The Affordable Care Act, or "Obamacare" as it's known has been the number one target for the Republican party over the last few years. While health care reform has been criticized in the past, a Republican lawmaker in Idaho might have gone too far.
Republican state Sen. Sheryl Nuxoll (R-Cottonwood) sent an e-mail and twitter messages out to her supporters where she blasted President Obama's health care reform and the health care exchanged plan proposed by Gov. C.L. Otter. Nuxoll claimed Otter was exchanging "capitalism with socialism" by offering to work with President Obama in implementing affordable health care to people living in Idaho.
According to The Spokesman-Review, Nuxoll wrote a letter where she compared the federal government working with private insurance companies to the way Jews were treated during the Holocaust.

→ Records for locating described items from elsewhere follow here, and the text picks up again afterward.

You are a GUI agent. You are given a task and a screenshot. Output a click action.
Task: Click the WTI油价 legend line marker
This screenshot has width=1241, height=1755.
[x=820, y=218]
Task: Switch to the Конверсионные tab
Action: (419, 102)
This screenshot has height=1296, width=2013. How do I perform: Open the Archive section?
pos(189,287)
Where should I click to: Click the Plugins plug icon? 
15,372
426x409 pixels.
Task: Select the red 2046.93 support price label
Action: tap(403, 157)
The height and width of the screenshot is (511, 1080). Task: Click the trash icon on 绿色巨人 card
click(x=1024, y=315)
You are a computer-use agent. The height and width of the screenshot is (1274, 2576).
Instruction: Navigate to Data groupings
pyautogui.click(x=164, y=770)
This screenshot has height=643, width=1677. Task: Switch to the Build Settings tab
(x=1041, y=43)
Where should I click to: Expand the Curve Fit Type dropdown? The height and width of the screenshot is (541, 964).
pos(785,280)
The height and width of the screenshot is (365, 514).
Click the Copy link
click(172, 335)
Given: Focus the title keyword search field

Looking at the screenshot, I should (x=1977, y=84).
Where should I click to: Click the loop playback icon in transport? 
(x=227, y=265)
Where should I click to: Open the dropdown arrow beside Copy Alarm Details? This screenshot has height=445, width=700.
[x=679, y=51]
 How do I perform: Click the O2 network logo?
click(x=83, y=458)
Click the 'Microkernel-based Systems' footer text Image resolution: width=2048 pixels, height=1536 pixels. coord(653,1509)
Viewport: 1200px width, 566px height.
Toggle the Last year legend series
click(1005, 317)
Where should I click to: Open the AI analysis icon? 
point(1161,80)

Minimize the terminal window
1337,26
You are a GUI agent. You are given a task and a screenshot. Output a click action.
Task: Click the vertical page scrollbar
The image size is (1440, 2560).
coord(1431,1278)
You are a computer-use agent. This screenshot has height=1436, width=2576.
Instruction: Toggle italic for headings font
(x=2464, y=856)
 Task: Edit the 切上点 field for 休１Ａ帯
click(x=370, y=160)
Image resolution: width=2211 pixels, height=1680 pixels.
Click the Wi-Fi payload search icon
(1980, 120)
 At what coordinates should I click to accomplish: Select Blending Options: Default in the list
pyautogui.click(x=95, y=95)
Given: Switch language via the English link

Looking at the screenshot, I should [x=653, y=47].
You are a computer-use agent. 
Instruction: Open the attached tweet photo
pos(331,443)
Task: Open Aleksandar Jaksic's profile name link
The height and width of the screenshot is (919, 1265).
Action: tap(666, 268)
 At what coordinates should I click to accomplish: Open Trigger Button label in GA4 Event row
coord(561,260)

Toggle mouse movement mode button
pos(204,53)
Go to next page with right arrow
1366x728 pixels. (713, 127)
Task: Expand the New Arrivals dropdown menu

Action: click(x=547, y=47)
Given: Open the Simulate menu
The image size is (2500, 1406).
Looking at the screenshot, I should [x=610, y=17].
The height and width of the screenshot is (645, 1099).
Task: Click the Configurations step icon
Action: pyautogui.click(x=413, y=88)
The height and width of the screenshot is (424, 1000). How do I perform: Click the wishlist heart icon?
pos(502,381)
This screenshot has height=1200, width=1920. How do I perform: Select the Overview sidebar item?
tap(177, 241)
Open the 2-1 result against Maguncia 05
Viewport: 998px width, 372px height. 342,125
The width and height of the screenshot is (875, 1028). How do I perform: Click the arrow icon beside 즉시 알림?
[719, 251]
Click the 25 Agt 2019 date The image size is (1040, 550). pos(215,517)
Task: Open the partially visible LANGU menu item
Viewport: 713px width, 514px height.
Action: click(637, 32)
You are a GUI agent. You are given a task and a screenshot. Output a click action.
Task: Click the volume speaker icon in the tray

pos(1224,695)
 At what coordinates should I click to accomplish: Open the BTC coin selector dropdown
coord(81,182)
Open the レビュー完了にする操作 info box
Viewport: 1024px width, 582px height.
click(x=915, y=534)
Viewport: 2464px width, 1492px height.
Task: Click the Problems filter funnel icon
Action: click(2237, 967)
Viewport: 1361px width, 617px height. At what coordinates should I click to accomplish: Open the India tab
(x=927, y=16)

“Much like the Jews boarding the trains to concentration camps, private insurers are used by the feds to put the system in place because the federal government has no way to set up the exchange...Several years from now, the federal government will want nothing to do with private insurance companies...The feds will have a national system of health insurance and they will pull the trigger on the insurance companies.”
Republicans like to throw around the word "socialism" and "communism" when talking about President Obama and "Obamacare," but an independent eye would clearly see that President Obama's health care reform is far from either of those two claims. While the Affordable Care Act does require every American to obtain health care coverage by 2014, the federal government is not providing the care through a federal system. "Obamacare" works with private insurance companies to provide coverage to Americans, and those who can afford the coverage must buy a private plan, not a public plan through the government.
While subsides will be given to those who qualify, the majority of Americans will not be contributing to a "socialist" program, but rather a private company, the essence of capitalism.